フレームはオーソドックスなセミダブルクレードルタイプ。ガッチリとした剛性感は無いものの、僕のレベルでは特別弱い印象は受けません。が、事故であっけなく壊れちゃいました。

 

シート周り。

ライディングに関わる所は意外にコンパクト。特徴的なビッグタンクも大きくエグレているので、ポジションはそれほど窮屈じゃありません。スタンディング、シッティング共に、重ささえ慣れれば250クラスと変わらないコンパクトさ。比較的体を移動しやすいのでポジションはよく考えられているようです。積極的に動こうとするとどうしても張り出したビッグタンクが邪魔になりますが、ラリーレイドマシンですからモトクロッサーの様な激しい荷重移動をするべきではないのかも。

シートは幅があって快適。本格的オフロードバイクのように、すぐにお尻が痛くなることがないので有難いです。比較的シート幅があるXR600Rでも尻が痛くなったのにDRでは全く苦痛じゃないのは、ネガティブな面が多いビッグオフの中で特筆すべき長所。それでも足付きが250(本格的なオフ車)並なので安心感があります。
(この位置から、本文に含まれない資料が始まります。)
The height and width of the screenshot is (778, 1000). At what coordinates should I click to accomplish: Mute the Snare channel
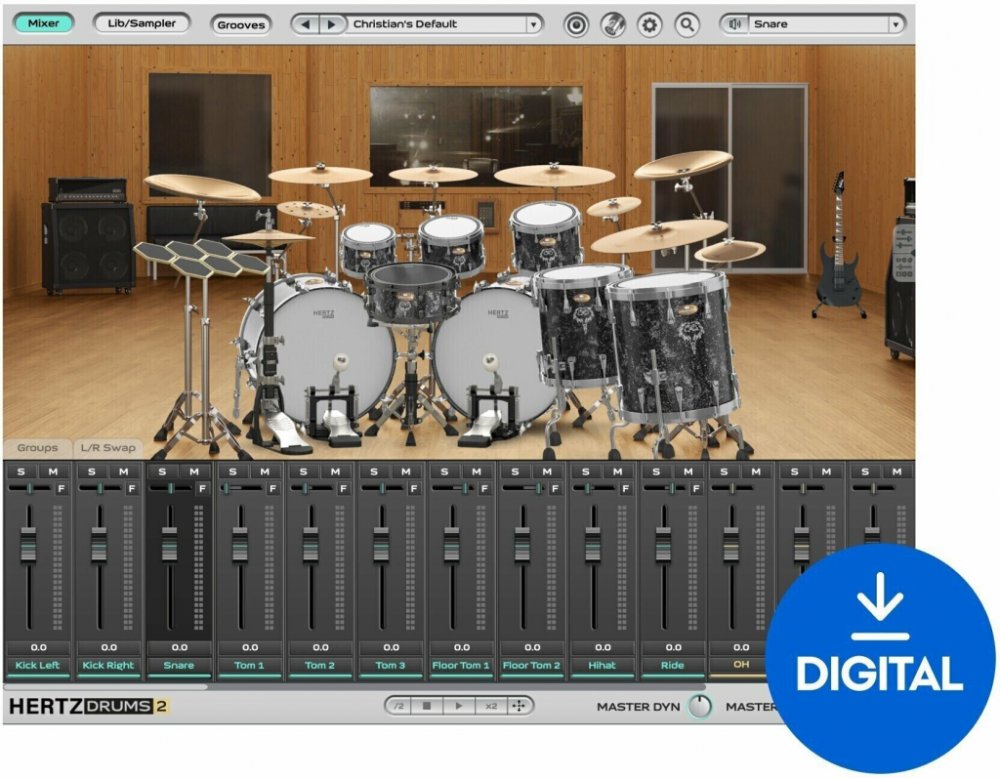(194, 471)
ガソリンタンクは、この90年式まで左右2分割式の29リットルタンク。左右分割式ですが、ゴムホースでつながっています。タンクの下端はキャブレターより低くなる為、吸気の脈動を利用した燃料ポンプが付きます。29リットルはロングツーリングには有難いでしょうが、普段使うには明らかにデカ過ぎ。かと言って少ししか入れないと中が錆びる。その上タンクキャップにはカギが無く、開閉時にはエアーブリーザーのホースが邪魔になり、キャップが2つ有るのでガソリンスタンドで「両方とも入れるんですか?」と、毎回尋ねられるので不便。後期型ではタンクは容量24リットルの一体型に変更され、エアープレーンタイプのスッキリとしたキャップになっています(当然カギ付き)。ラリーでもやらない限り、タンクの大きさは後期型のサイズで充分だと思うのですが、アルミかポリタンクだったら良かったのになー。

 

テール周り。

前期型は、普通のオフ車らしいテール周り。テールランプやフェンダー付近の処理は古臭い感じがするものの、それも年式相応の味わい深さを感じさせて変更する気になりません。キャリアはアルミのキャスト製で、しっかりとした作りでシートとの段差も無いので使いやすく、サポートグリップも有る為、ヘビーマシンには便利な装備。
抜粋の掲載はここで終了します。